O motorista da van alegou, em depoimento, que uma falha mecânica provocou a perda de controle do veículo. Uma câmera de segurança registrou o momento em que o veículo seguia em linha reta, saiu da trajetória e atingiu pessoas na calçada. O condutor foi ouvido pela 14ª DP, no Leblon, e liberado em seguida.
Conforme a Polícia Civil, não foram identificados sinais de uso de álcool ou outras substâncias pelo motorista. O veículo passará por exames periciais para auxiliar na apuração. O local do acidente também já foi periciado, e a investigação segue em busca de mais informações para esclarecer o fato.
Mariana chegou a ser socorrida, mas faleceu no domingo, dia 17. Sua mãe, Ana Patrícia Abdul Hak, cônsul do Brasil na Argentina, sofreu fraturas pelo corpo, recebeu atendimento médico e já teve alta. O estado de saúde do terceiro atingido pelo atropelamento não foi informado pelas autoridades.
Mariana era filha do diplomata Ibrahim Abdul Hak Neto, assessor especial da Presidência da República. Ele lamentou a morte da filha: “Ela estava em um momento áureo da vida, que foi interrompido violentamente com um atropelamento em Ipanema, no mesmo dia em que ela chegou ao Rio”, disse em declaração à Record TV.

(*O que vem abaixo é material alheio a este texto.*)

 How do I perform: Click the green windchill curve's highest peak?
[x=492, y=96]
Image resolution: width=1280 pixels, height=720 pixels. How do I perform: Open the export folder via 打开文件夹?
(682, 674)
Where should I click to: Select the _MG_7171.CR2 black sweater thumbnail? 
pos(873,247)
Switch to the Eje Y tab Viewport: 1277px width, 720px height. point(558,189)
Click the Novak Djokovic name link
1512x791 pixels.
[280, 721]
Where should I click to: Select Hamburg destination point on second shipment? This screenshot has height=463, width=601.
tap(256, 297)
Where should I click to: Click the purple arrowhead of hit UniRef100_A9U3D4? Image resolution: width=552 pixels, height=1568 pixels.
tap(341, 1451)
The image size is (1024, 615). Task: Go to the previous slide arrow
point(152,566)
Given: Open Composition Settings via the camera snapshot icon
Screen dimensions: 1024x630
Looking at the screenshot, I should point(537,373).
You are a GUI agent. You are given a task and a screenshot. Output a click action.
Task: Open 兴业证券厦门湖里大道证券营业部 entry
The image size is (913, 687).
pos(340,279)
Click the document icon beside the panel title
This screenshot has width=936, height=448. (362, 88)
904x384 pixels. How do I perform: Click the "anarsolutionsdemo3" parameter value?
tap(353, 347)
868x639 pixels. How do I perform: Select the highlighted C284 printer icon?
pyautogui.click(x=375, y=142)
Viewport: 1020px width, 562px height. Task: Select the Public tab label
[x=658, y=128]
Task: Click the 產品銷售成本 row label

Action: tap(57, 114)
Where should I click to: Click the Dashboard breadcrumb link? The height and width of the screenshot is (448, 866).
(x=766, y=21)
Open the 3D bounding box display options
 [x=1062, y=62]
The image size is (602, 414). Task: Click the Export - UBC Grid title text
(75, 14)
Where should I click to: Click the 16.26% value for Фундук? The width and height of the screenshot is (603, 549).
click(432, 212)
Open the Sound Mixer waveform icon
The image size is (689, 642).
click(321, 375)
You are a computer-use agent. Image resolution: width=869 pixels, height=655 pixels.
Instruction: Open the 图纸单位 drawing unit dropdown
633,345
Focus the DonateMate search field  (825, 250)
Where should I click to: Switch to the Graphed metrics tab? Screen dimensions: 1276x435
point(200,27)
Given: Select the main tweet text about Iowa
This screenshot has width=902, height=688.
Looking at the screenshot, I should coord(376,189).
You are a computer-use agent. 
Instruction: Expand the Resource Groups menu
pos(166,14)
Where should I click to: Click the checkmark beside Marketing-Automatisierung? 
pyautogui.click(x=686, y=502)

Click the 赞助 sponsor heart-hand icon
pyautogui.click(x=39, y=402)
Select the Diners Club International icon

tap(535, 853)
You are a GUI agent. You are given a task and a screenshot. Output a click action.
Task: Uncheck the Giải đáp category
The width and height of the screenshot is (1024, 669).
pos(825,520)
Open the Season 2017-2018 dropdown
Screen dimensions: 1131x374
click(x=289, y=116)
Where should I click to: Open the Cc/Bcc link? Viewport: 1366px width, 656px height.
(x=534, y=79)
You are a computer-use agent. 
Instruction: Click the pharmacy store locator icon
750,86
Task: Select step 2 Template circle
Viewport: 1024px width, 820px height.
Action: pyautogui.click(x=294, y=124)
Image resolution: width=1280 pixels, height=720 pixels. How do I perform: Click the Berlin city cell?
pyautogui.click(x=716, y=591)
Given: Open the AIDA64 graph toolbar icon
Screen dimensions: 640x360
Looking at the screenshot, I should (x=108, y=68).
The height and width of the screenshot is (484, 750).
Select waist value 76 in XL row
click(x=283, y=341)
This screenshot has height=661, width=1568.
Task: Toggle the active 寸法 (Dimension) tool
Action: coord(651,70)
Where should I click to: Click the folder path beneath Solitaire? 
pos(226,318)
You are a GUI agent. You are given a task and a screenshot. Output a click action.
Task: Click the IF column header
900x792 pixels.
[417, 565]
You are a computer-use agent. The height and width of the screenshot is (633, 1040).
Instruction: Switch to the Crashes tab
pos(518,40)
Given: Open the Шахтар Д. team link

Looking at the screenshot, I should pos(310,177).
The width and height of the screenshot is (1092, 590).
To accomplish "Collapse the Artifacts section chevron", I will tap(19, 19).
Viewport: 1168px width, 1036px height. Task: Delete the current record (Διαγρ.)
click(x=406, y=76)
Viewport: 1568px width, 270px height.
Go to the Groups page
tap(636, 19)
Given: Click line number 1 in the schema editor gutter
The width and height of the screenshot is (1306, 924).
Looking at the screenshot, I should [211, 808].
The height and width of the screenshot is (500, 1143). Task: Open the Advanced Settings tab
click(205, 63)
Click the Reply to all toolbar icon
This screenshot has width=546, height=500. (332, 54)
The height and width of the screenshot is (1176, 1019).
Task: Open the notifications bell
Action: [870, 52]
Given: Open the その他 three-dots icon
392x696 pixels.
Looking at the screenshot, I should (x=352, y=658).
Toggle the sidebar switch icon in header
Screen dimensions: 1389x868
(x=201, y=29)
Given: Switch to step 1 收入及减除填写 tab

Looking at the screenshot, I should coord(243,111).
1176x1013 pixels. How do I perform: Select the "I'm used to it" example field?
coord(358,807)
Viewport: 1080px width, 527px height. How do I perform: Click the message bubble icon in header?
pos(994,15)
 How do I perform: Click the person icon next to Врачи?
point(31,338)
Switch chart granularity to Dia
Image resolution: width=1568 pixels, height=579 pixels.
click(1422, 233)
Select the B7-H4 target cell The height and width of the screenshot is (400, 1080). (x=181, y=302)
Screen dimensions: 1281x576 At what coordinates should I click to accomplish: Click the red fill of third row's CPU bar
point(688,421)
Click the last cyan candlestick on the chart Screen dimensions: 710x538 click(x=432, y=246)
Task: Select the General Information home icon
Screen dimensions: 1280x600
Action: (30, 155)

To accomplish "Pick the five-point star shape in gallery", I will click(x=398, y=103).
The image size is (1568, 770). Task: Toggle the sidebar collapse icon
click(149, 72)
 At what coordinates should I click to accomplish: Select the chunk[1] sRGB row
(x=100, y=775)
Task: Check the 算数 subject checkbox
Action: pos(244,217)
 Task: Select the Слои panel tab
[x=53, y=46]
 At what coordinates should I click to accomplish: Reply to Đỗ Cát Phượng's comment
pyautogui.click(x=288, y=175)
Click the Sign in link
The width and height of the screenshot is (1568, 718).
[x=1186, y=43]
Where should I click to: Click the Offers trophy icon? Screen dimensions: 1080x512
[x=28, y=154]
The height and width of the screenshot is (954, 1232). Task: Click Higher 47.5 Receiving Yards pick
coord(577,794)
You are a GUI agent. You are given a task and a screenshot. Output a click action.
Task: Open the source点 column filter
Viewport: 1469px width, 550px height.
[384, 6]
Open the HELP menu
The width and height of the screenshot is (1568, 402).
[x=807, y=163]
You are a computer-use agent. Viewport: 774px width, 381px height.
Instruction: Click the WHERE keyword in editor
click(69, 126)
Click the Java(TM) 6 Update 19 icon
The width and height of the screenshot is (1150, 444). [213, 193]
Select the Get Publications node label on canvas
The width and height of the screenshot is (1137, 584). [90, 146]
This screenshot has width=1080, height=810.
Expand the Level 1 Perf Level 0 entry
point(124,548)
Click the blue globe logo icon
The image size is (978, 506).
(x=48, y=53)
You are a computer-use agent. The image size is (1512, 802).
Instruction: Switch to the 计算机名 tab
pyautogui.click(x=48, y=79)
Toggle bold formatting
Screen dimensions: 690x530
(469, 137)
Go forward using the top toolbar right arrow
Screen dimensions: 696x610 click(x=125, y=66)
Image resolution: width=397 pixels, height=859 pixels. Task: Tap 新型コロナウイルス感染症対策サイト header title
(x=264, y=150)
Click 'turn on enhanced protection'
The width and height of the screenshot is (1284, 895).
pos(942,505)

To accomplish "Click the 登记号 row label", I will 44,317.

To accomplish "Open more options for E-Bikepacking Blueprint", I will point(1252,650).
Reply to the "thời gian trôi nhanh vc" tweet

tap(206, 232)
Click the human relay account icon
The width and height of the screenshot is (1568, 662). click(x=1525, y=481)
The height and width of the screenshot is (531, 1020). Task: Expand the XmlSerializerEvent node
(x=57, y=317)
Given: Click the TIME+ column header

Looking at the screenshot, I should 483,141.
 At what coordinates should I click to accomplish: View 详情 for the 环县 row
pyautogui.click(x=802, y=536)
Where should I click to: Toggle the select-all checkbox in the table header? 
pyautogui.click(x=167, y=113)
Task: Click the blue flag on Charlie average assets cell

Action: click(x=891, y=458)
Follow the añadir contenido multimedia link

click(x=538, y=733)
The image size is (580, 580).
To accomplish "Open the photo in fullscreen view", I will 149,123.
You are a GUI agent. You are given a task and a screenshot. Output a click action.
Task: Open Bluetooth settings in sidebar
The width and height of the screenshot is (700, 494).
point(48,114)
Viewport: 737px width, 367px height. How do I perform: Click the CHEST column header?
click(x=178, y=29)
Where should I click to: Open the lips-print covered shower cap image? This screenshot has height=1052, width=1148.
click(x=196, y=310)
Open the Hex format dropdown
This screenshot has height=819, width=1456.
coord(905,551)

A jovem havia morado dez anos fora do país acompanhando os pais em missões diplomáticas e se formou em Administração de Empresas neste ano, em uma faculdade da Itália. O pai destacou: “As histórias de vidas abreviadas assim violentamente não podem se tornar corriqueiras na nossa vida. Nenhuma morte pode ser banalizada. É muito difícil”.